## What is being asked
Write only the number of lines below in which "Task" occurs.

## Stored data
[Start of Attachment]
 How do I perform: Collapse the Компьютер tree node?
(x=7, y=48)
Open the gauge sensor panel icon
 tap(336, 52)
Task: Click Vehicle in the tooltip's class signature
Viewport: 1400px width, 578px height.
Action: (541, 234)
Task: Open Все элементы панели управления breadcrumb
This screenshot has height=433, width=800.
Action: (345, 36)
[End of Attachment]
[Start of Attachment]
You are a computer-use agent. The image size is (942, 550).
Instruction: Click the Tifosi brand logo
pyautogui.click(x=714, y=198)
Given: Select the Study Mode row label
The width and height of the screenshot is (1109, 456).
[End of Attachment]
[Start of Attachment]
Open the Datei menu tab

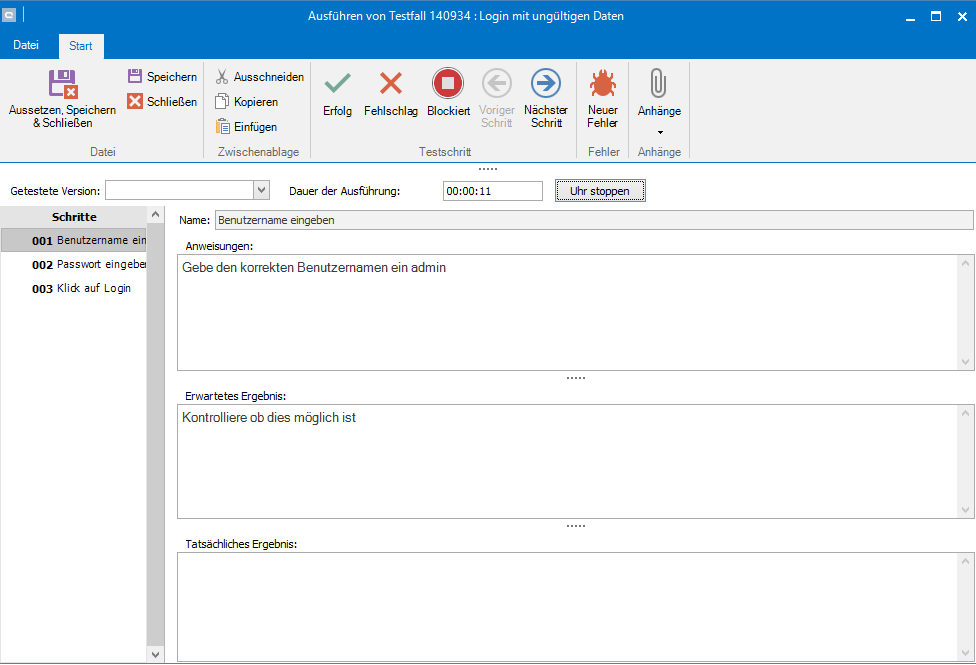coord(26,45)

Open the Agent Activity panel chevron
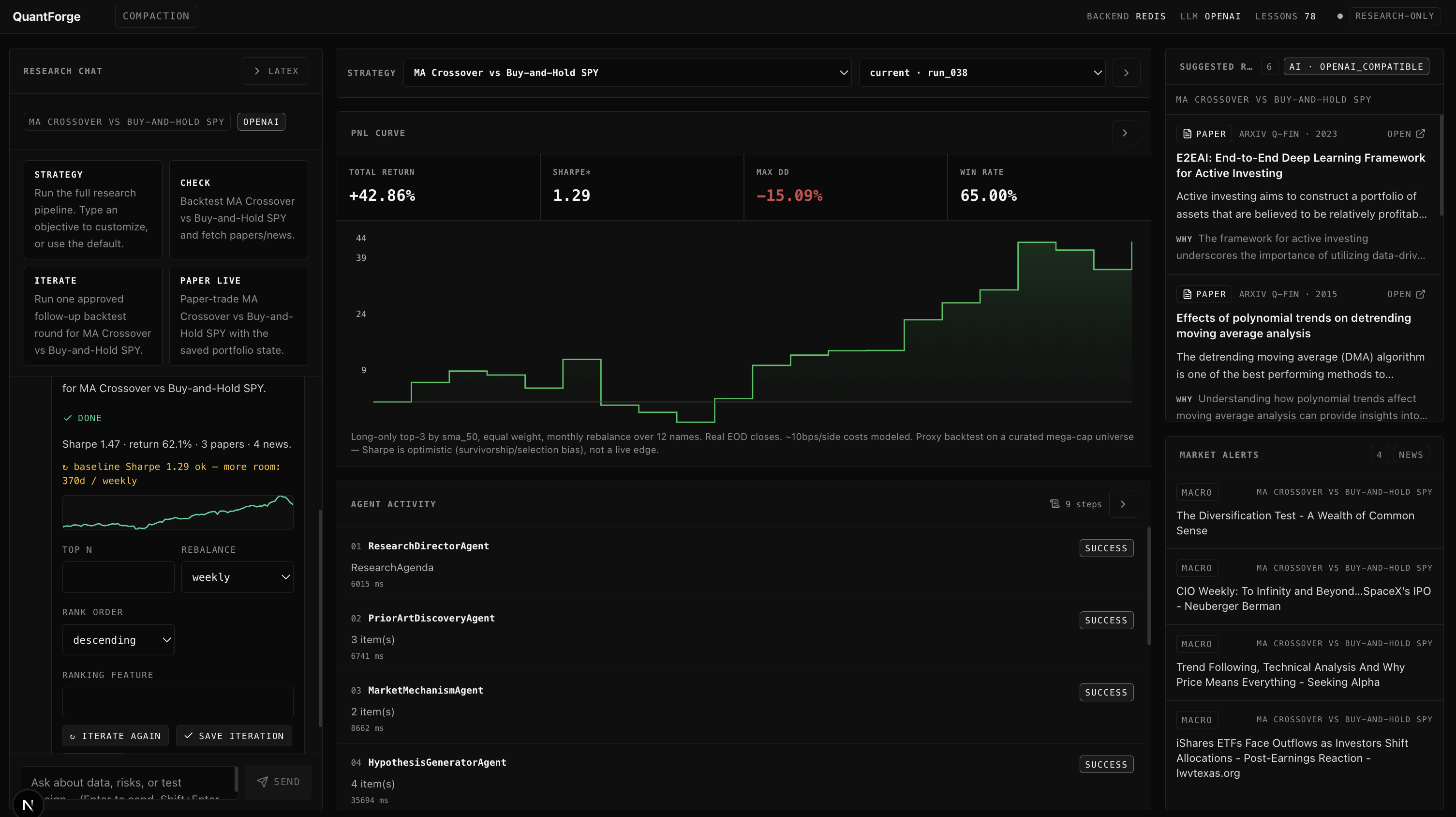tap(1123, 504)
[End of Attachment]
## Answer box
2